→ Data shown:
::::::::::
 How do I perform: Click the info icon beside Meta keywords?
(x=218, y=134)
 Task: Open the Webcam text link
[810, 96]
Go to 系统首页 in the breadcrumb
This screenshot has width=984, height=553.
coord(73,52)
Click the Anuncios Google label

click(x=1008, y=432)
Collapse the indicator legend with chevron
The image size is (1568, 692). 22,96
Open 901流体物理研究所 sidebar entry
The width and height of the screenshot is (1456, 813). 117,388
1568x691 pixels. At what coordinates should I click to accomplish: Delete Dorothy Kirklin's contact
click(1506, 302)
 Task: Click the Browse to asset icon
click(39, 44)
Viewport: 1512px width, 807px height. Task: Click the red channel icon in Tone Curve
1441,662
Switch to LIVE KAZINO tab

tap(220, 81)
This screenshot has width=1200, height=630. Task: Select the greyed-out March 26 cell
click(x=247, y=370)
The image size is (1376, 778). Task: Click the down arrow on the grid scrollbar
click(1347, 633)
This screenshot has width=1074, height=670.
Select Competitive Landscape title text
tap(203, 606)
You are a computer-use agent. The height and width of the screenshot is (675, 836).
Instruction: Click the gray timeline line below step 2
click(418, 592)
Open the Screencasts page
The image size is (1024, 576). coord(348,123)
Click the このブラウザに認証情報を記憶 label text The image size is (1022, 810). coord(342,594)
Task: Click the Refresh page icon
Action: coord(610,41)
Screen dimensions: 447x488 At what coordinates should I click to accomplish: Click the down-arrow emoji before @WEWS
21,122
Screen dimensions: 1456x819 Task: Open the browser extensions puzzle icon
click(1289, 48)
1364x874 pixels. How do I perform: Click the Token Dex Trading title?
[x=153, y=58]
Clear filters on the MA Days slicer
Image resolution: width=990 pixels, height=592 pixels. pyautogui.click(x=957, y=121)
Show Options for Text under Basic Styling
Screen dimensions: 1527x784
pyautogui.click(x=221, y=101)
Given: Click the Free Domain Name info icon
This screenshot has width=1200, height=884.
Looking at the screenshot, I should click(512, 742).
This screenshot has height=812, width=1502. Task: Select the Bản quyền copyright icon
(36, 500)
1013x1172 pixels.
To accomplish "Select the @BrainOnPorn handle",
::::::::::
→ Problem:
Convert the listing from its first line through the line containing "The image size is (1024, 576). coord(348,123)", both included, into a JSON list of strings with one string per line and no blank lines.

→ Solution for this problem:
[
  " How do I perform: Click the info icon beside Meta keywords?",
  "(x=218, y=134)",
  " Task: Open the Webcam text link",
  "[810, 96]",
  "Go to 系统首页 in the breadcrumb",
  "This screenshot has width=984, height=553.",
  "coord(73,52)",
  "Click the Anuncios Google label",
  "click(x=1008, y=432)",
  "Collapse the indicator legend with chevron",
  "The image size is (1568, 692). 22,96",
  "Open 901流体物理研究所 sidebar entry",
  "The width and height of the screenshot is (1456, 813). 117,388",
  "1568x691 pixels. At what coordinates should I click to accomplish: Delete Dorothy Kirklin's contact",
  "click(1506, 302)",
  " Task: Click the Browse to asset icon",
  "click(39, 44)",
  "Viewport: 1512px width, 807px height. Task: Click the red channel icon in Tone Curve",
  "1441,662",
  "Switch to LIVE KAZINO tab",
  "tap(220, 81)",
  "This screenshot has width=1200, height=630. Task: Select the greyed-out March 26 cell",
  "click(x=247, y=370)",
  "The image size is (1376, 778). Task: Click the down arrow on the grid scrollbar",
  "click(1347, 633)",
  "This screenshot has width=1074, height=670.",
  "Select Competitive Landscape title text",
  "tap(203, 606)",
  "You are a computer-use agent. The height and width of the screenshot is (675, 836).",
  "Instruction: Click the gray timeline line below step 2",
  "click(418, 592)",
  "Open the Screencasts page",
  "The image size is (1024, 576). coord(348,123)"
]